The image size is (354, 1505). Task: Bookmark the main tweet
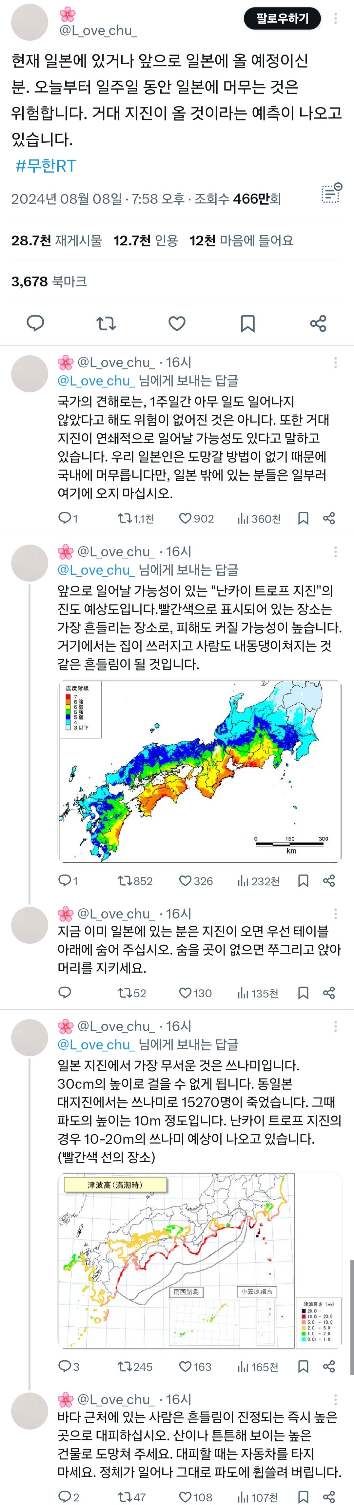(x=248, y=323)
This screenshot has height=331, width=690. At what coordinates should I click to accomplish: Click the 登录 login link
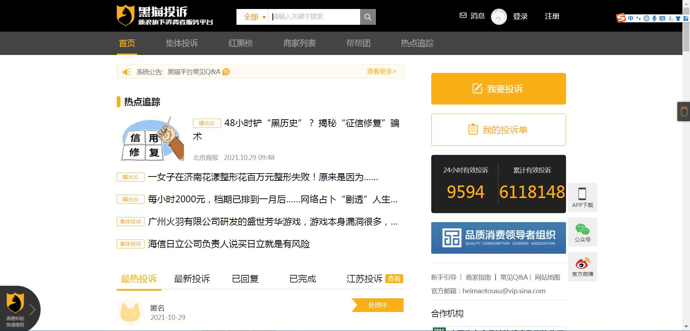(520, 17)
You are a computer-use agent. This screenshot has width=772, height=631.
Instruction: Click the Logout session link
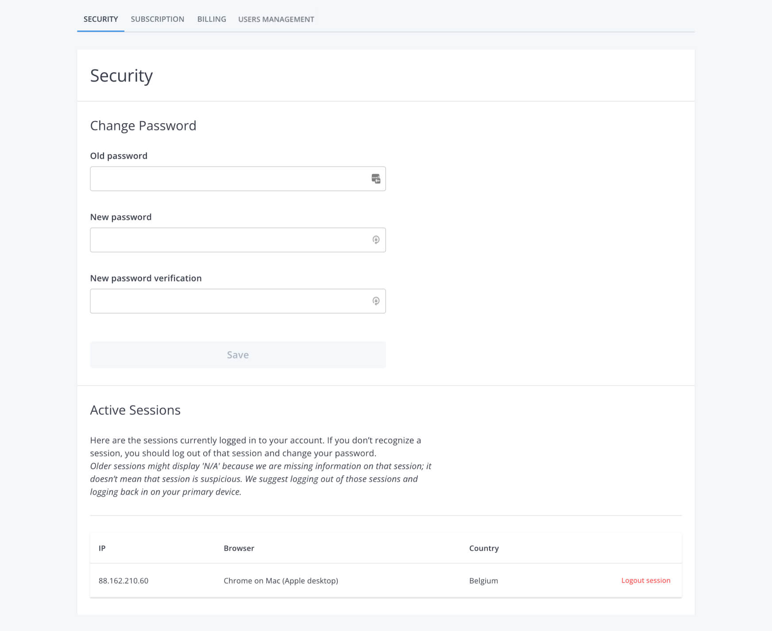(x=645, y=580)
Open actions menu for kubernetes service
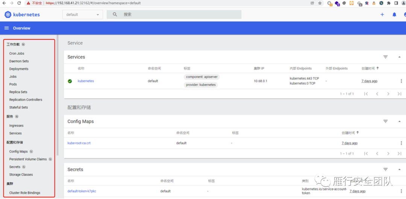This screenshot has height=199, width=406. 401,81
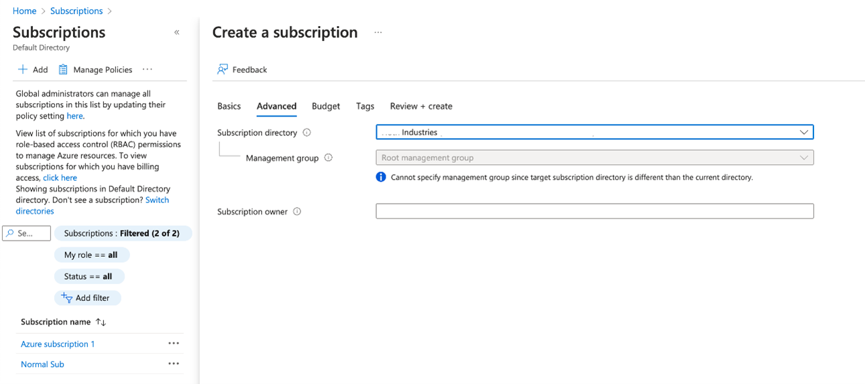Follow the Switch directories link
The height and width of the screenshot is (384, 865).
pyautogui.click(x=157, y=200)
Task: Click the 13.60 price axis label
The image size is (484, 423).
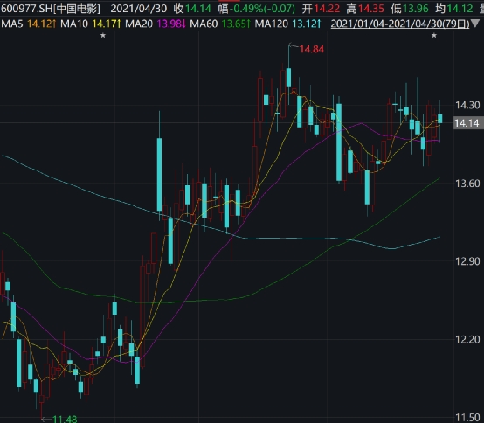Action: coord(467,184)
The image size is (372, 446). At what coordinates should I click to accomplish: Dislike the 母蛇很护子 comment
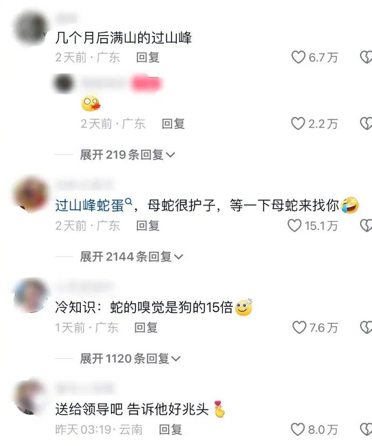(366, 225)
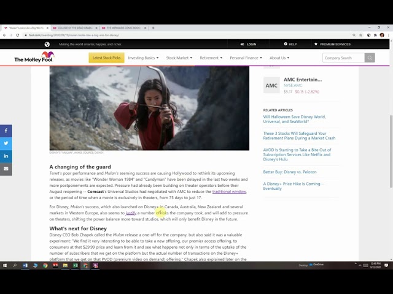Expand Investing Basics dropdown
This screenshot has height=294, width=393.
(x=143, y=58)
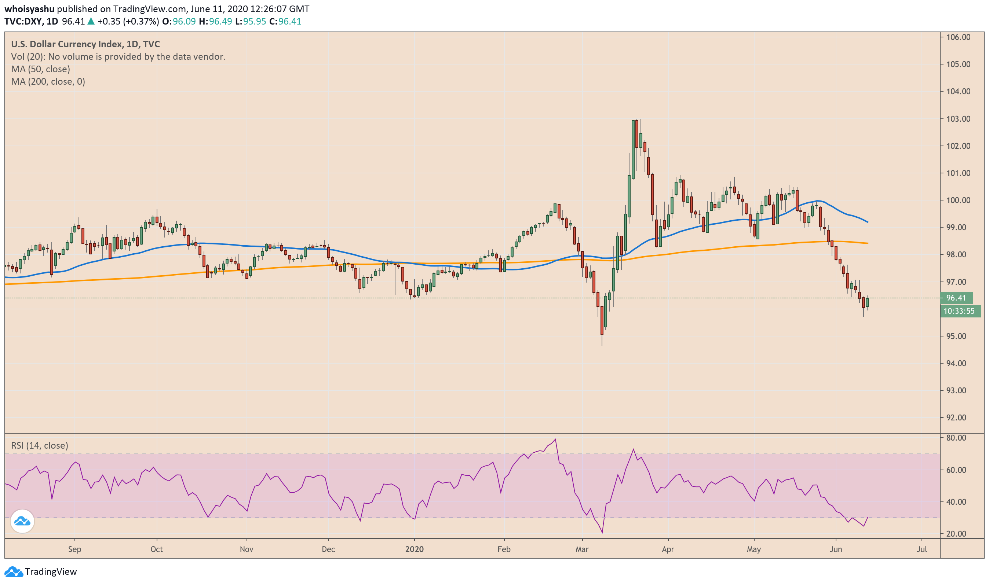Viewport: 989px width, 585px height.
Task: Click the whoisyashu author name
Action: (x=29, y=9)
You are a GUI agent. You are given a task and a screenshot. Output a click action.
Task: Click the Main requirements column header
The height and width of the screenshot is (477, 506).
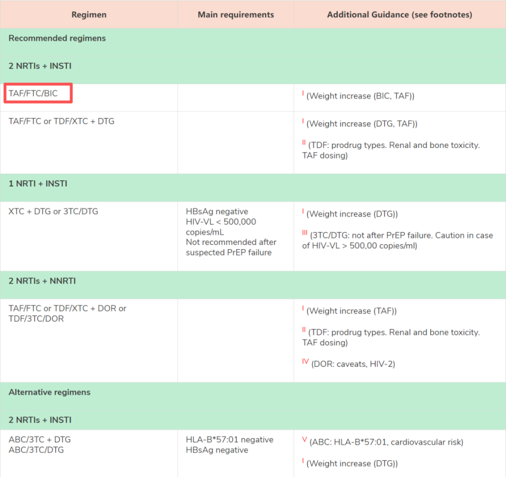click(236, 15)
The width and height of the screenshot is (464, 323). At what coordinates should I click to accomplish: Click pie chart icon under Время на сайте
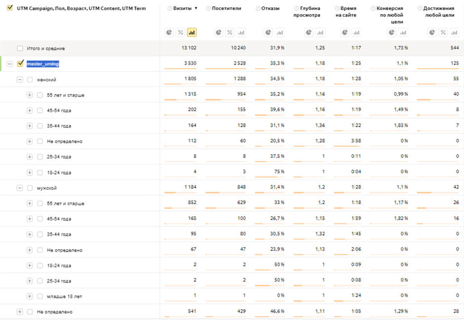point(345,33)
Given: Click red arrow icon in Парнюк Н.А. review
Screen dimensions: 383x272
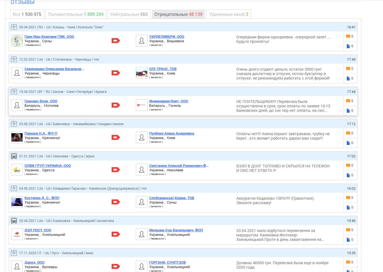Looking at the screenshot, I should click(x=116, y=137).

---+---

Set out the entries as a numbered list, starting at the line with "This screenshot has height=331, width=690." and ending at the line with "click(236, 15)", skipping blank lines. Leave the pictures out.

1. This screenshot has height=331, width=690. At what coordinates should I click to accomplish: Click the 登录 login link
2. (520, 17)
3. You are a computer-use agent. This screenshot has width=772, height=631.
4. Instruction: Click the Logout session link
5. (x=645, y=580)
6. Open actions menu for kubernetes service
7. This screenshot has height=199, width=406. 401,81
8. Follow the Switch directories link
9. The height and width of the screenshot is (384, 865).
10. pyautogui.click(x=157, y=200)
11. Task: Click the 13.60 price axis label
12. The image size is (484, 423).
13. Action: coord(467,184)
14. The image size is (372, 446). At what coordinates should I click to accomplish: Dislike the 母蛇很护子 comment
15. (366, 225)
16. Expand Investing Basics dropdown
17. This screenshot has height=294, width=393.
18. (x=143, y=58)
19. Viewport: 989px width, 585px height.
20. Task: Click the whoisyashu author name
21. Action: (x=29, y=9)
22. You are a GUI agent. You are given a task and a screenshot. Output a click action.
23. Task: Click the Main requirements column header
24. The height and width of the screenshot is (477, 506).
25. click(236, 15)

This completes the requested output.